El pasado domingo volví a Londres. Tras embarcar (con retraso) el aparato intimidó con la pista de despegue hasta que el capitán nos comunicó que habría que esperar al menos una hora más en Alicante.…Y ante mi sorpresa, nadie protestó.
La mayoría del pasaje era inglés. Transcurridos los primeros minutos de espera las risas se adueñaron del avión, carcajadas estimuladas en parte por las pintas Carling, Heineken y las minibotellas Smirnoff generosamente consumidas horas atrás. Mientras los ingleses caían en un estado sedativo un recuerdo me vino a la cabeza.
Hacía seis semanas había salido de Madrid. La única diferencia era el número de españoles: en aquella ocasión deberíamos de ser más de la mitad. Esperábamos en la puerta de embarque (B19, Terminal 1) cuando el panel «London Gatwick» cambió a «Liverpool». Una asistente de Easy Jet nos indicó que buscáramos la nueva puerta de embarque en los paneles de información. La cola se dispersó y los ingleses se dirigieron a toda prisa a la nueva puerta. Sabíamos dónde estaban por el tintineo de las bolsas blancas del Duty Free que cargaban con las dos manos.
Fue entonces cuando noté (instinto, supongo) que los pasajeros españoles empezábamos a quedarnos atrás, rezagados. Hablé con un par de ellos (un asturiano que trabajaba en Paddington; una chica de au pair de Valencia) hasta que logramos llegar a nuestro nuevo destino, la magnífica B33.
Que a diez minutos del supuesto despegue la puerta anunciara «Budapest» no debió sorprender a nadie. A los ingleses desde luego que no. Como si se hubiera activado un resorte salieron de nuevo disparados, obedientes en busca de un nuevo panel de información. Iba a unirme a la estampida británica cuando el asturiano me sujetó por el hombro.
Espérate, que de aquí ya no se mueve ni Dios.
Y era cierto. Detrás mía se habían juntado dos chicos de Madrid, un chaval de Barcelona (aunque él decía Barna) y tres chicos de Toledo que iban de turismo. Empezamos a hablar. Según un chico de Villaverde que estaba haciendo las prácticas en Canary Wharf no podían estar mareándonos la perdiz de un lado a otro. Otro de Sevilla que había venido en el AVE aventuró que incluso podríamos quejarnos a la organización del aeropuerto por la mala señalización.
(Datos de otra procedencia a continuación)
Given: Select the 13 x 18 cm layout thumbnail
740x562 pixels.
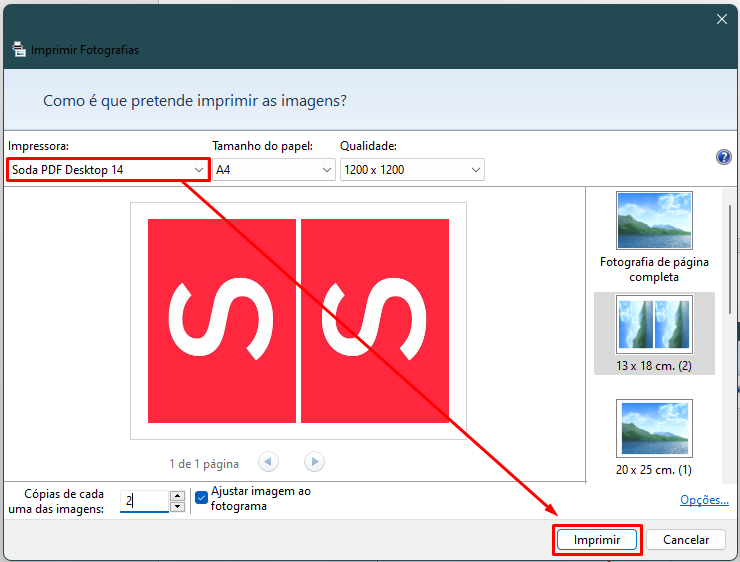Looking at the screenshot, I should [x=654, y=325].
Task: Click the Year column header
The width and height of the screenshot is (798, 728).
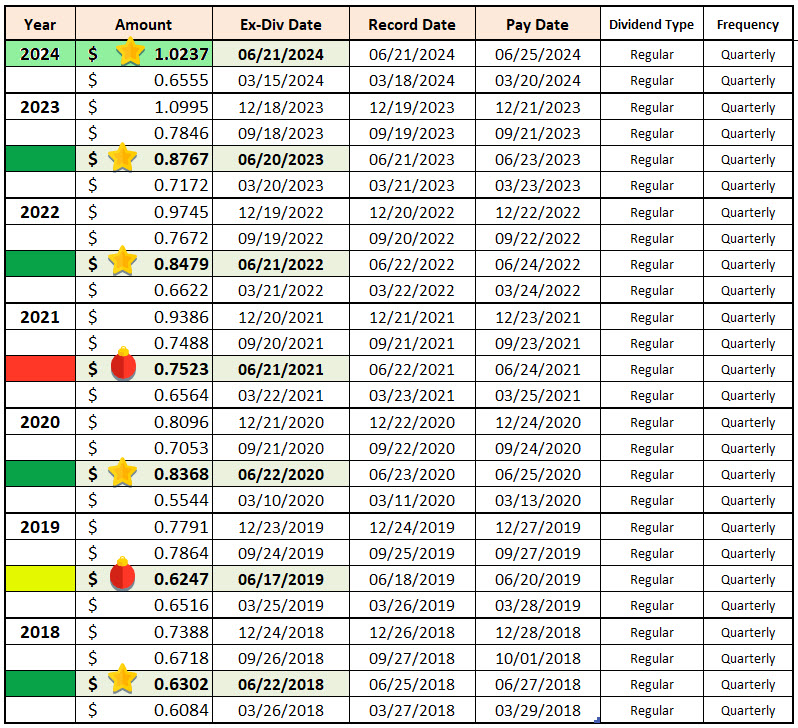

Por aquel entonces apareció la asistente de Easy Jet: venía de la última puerta de embargue señalizada, la B 22, donde los pasajeros ingleses habían estado haciendo cola.
No nos movemos de aquí, anunció un chico por todos nosotros.
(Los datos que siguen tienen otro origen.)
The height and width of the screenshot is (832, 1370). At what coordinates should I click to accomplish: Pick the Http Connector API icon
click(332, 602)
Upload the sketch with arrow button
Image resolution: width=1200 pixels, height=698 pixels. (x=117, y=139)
La asistente trató de explicárnoslo, una vez más. Que la puerta va a ser ésa, está indicada en en el panel, ¿Es que no entienden que tienen que embarcar?
Nos quedamos mirándola, hasta que un chico de Madrid (con la sudadera y el polo rosa más odioso que puedo recordar) susurró, con una dicción pluscuamperfecta.
Que seguro que nos la vais a cambiar de nuevo. Qué siempre lo hacéis igual.
Hagan lo que…Y fue entonces cuando la chica miró a la derecha y se calló de inmediato. A los pasajeros españoles allí reunidos no nos hizo falta girar la cabeza para saber lo que estaba mirando.
Se trataba de una procesión de bolsas blancas que tintineaban botellas en su interior, el mismo grupo de ingleses de nuestro vuelo que avanzaban ahora en dirección contraria a la que habían tomado escasos minutos atrás. Nueva puerta, nuevo recorrido. Avanzaban como avanzaban, sin apenas aliento, guiados por los letreros digitales.
Recuerdo que al pasar a nuestro lado alguno de ellos nos miró, casi por accidente. Qué verían, me pregunté entonces: qué hacen ahí ese grupo de jóvenes españoles, españolitos vagos, corruptos, de allí y de acá y de más allá. Qué hacen que no van corriendo a la puerta de embarque con la lengua fuera como nosotros. Qué hacen tan juntos que por un momento da igual de donde sean porque parecen todos del mismo sitio, parecen lo mismo, gente cansada y decepcionada de tanta vuelta que de alguna manera permanecen ahí, inmóviles. Qué intentan, qué logran quedándose quietos. Por qué parecen tan diferentes a nosotros. Quiénes son en realidad.